WHAT THE TASK REQUIRES: Could you restate word for word the lines running from the one with "This screenshot has width=800, height=795." to the end of the data, both ends included, but without pictures?

INPUT DATA:
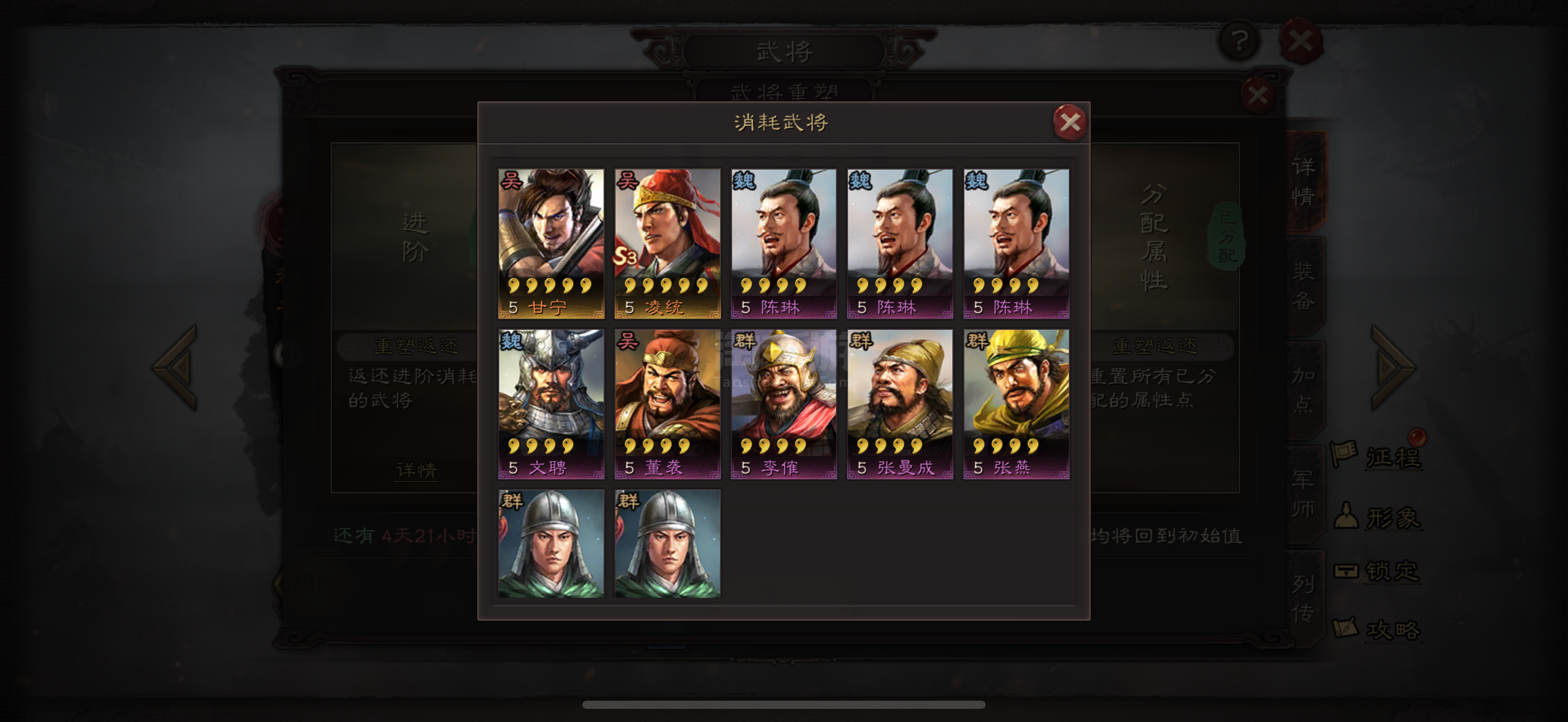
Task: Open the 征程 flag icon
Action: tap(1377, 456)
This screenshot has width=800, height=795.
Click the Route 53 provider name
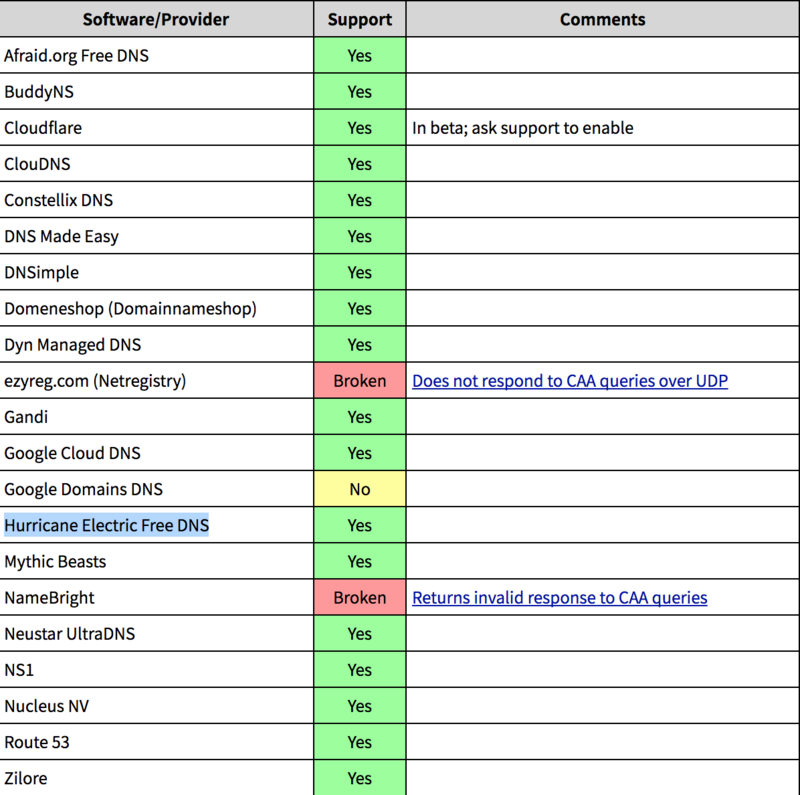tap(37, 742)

YOUR RESPONSE:
This screenshot has width=800, height=795.
Click the Route 53 provider name
tap(37, 742)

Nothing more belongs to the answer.